- _Extracted material_:
########################################

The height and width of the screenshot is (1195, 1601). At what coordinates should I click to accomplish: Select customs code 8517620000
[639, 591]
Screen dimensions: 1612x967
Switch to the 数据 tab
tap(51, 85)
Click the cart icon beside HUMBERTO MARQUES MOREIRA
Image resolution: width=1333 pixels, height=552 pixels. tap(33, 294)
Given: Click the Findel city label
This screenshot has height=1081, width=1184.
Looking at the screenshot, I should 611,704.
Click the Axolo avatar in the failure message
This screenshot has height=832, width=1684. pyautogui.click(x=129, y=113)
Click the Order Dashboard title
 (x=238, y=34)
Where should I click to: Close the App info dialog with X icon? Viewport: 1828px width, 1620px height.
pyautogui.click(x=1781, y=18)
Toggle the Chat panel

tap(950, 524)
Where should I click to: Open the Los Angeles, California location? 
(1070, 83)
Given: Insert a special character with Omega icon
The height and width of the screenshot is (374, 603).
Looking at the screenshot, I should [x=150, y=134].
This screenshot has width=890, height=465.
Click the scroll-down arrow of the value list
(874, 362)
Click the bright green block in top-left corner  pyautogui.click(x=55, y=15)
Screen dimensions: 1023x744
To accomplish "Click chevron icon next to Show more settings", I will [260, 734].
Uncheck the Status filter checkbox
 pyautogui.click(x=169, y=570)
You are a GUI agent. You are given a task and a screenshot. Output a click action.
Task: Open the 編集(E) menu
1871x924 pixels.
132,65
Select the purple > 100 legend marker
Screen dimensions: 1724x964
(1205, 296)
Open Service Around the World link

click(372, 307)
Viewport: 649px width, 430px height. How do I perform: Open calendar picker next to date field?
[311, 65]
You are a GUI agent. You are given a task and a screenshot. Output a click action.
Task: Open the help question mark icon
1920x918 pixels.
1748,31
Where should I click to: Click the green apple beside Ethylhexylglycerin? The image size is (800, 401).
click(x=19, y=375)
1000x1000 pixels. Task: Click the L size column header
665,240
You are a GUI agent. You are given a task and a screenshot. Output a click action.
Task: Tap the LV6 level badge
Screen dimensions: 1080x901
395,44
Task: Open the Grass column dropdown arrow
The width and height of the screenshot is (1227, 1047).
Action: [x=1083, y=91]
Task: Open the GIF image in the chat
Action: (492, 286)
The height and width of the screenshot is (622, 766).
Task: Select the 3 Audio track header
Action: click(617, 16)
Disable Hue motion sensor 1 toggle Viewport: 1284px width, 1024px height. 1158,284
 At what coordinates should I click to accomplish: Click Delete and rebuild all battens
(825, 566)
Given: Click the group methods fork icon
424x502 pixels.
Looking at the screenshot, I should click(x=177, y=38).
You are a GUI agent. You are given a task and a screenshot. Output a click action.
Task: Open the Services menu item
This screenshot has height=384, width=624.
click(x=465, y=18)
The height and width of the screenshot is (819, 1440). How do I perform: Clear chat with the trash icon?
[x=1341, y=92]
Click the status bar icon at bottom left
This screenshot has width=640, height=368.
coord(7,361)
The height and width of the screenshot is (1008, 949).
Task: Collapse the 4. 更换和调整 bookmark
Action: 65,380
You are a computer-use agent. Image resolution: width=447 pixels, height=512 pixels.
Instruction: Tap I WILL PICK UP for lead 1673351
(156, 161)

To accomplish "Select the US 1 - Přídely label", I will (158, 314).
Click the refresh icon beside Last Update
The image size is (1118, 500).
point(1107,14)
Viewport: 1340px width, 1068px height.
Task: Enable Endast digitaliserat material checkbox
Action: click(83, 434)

########################################

- _What needs to be done_:
From the records above, extract every entry exactly as given.

- _Response box_:
The height and width of the screenshot is (1195, 1601). At what coordinates should I click to accomplish: Select customs code 8517620000
[639, 591]
Screen dimensions: 1612x967
Switch to the 数据 tab
tap(51, 85)
Click the cart icon beside HUMBERTO MARQUES MOREIRA
Image resolution: width=1333 pixels, height=552 pixels. tap(33, 294)
Given: Click the Findel city label
This screenshot has height=1081, width=1184.
Looking at the screenshot, I should 611,704.
Click the Axolo avatar in the failure message
This screenshot has height=832, width=1684. pyautogui.click(x=129, y=113)
Click the Order Dashboard title
 (x=238, y=34)
Where should I click to: Close the App info dialog with X icon? Viewport: 1828px width, 1620px height.
pyautogui.click(x=1781, y=18)
Toggle the Chat panel

tap(950, 524)
Where should I click to: Open the Los Angeles, California location? 
(1070, 83)
Given: Insert a special character with Omega icon
The height and width of the screenshot is (374, 603).
Looking at the screenshot, I should [x=150, y=134].
This screenshot has width=890, height=465.
Click the scroll-down arrow of the value list
(874, 362)
Click the bright green block in top-left corner  pyautogui.click(x=55, y=15)
Screen dimensions: 1023x744
To accomplish "Click chevron icon next to Show more settings", I will [260, 734].
Uncheck the Status filter checkbox
 pyautogui.click(x=169, y=570)
You are a GUI agent. You are given a task and a screenshot. Output a click action.
Task: Open the 編集(E) menu
1871x924 pixels.
132,65
Select the purple > 100 legend marker
Screen dimensions: 1724x964
(1205, 296)
Open Service Around the World link

click(372, 307)
Viewport: 649px width, 430px height. How do I perform: Open calendar picker next to date field?
[311, 65]
You are a GUI agent. You are given a task and a screenshot. Output a click action.
Task: Open the help question mark icon
1920x918 pixels.
1748,31
Where should I click to: Click the green apple beside Ethylhexylglycerin? The image size is (800, 401).
click(x=19, y=375)
1000x1000 pixels. Task: Click the L size column header
665,240
You are a GUI agent. You are given a task and a screenshot. Output a click action.
Task: Tap the LV6 level badge
Screen dimensions: 1080x901
395,44
Task: Open the Grass column dropdown arrow
The width and height of the screenshot is (1227, 1047).
Action: [x=1083, y=91]
Task: Open the GIF image in the chat
Action: (492, 286)
The height and width of the screenshot is (622, 766).
Task: Select the 3 Audio track header
Action: click(617, 16)
Disable Hue motion sensor 1 toggle Viewport: 1284px width, 1024px height. 1158,284
 At what coordinates should I click to accomplish: Click Delete and rebuild all battens
(825, 566)
Given: Click the group methods fork icon
424x502 pixels.
Looking at the screenshot, I should click(x=177, y=38).
You are a GUI agent. You are given a task and a screenshot. Output a click action.
Task: Open the Services menu item
This screenshot has height=384, width=624.
click(x=465, y=18)
The height and width of the screenshot is (819, 1440). How do I perform: Clear chat with the trash icon?
[x=1341, y=92]
Click the status bar icon at bottom left
This screenshot has width=640, height=368.
coord(7,361)
The height and width of the screenshot is (1008, 949).
Task: Collapse the 4. 更换和调整 bookmark
Action: 65,380
You are a computer-use agent. Image resolution: width=447 pixels, height=512 pixels.
Instruction: Tap I WILL PICK UP for lead 1673351
(156, 161)

To accomplish "Select the US 1 - Přídely label", I will (158, 314).
Click the refresh icon beside Last Update
The image size is (1118, 500).
point(1107,14)
Viewport: 1340px width, 1068px height.
Task: Enable Endast digitaliserat material checkbox
Action: click(83, 434)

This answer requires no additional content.